**WORK REQUEST:** Repeat the records below exactly. Omit the pictures.

** Opening MATERIAL FOR THIS EXERCISE block **

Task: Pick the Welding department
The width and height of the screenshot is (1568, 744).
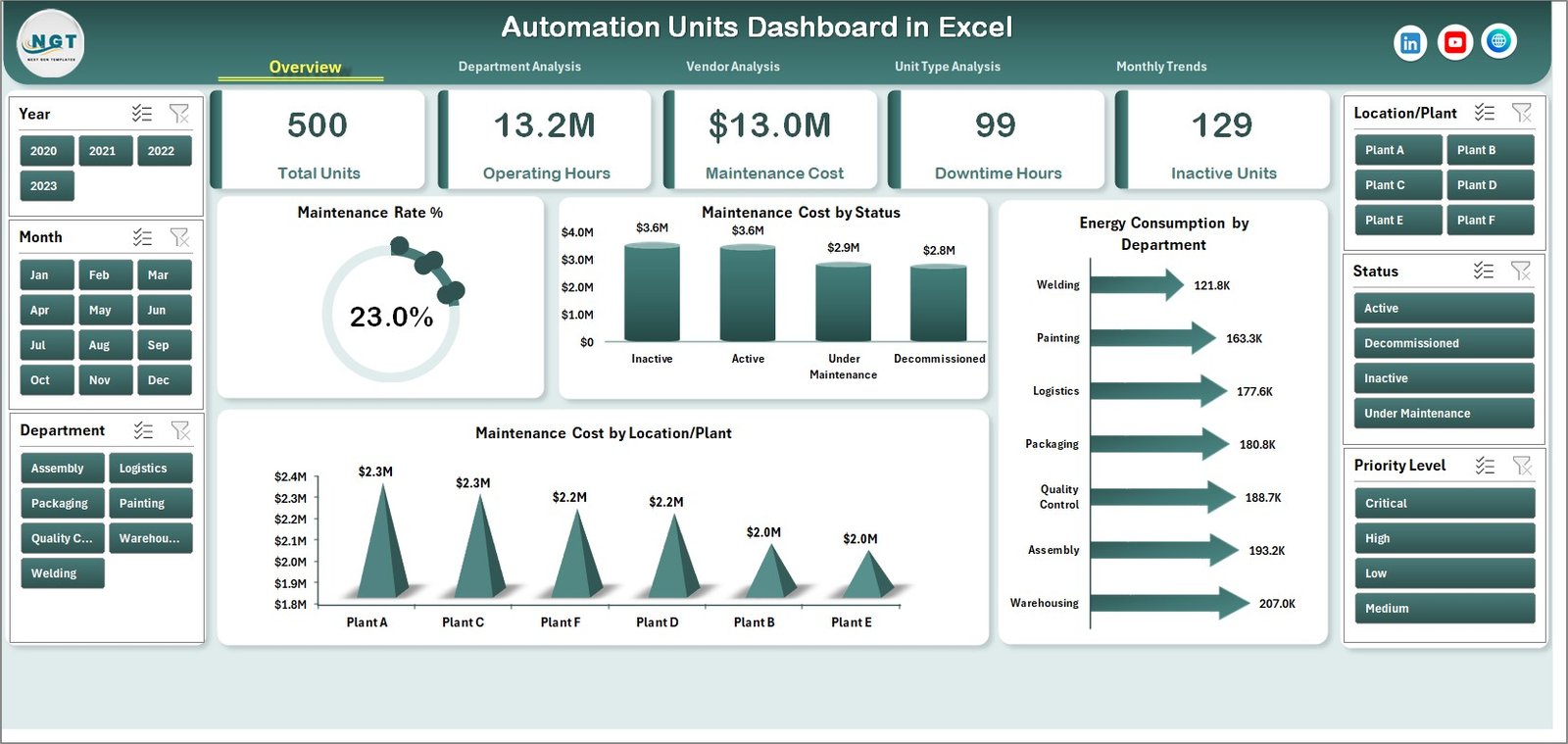Action: [61, 573]
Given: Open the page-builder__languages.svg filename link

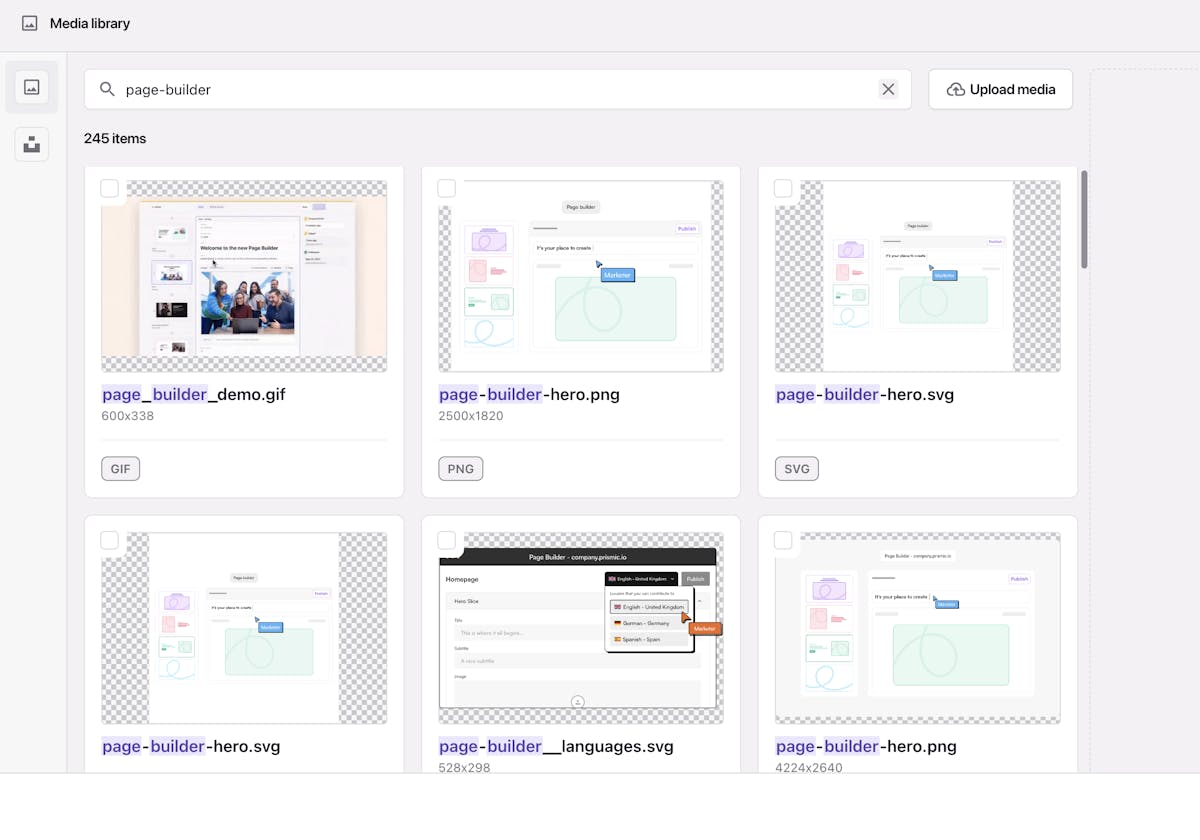Looking at the screenshot, I should tap(556, 746).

** Closing MATERIAL FOR THIS EXERCISE block **

**EXERCISE OUTPUT:**
Task: Pick the Welding department
The width and height of the screenshot is (1568, 744).
Action: [61, 573]
Given: Open the page-builder__languages.svg filename link

Looking at the screenshot, I should tap(556, 746).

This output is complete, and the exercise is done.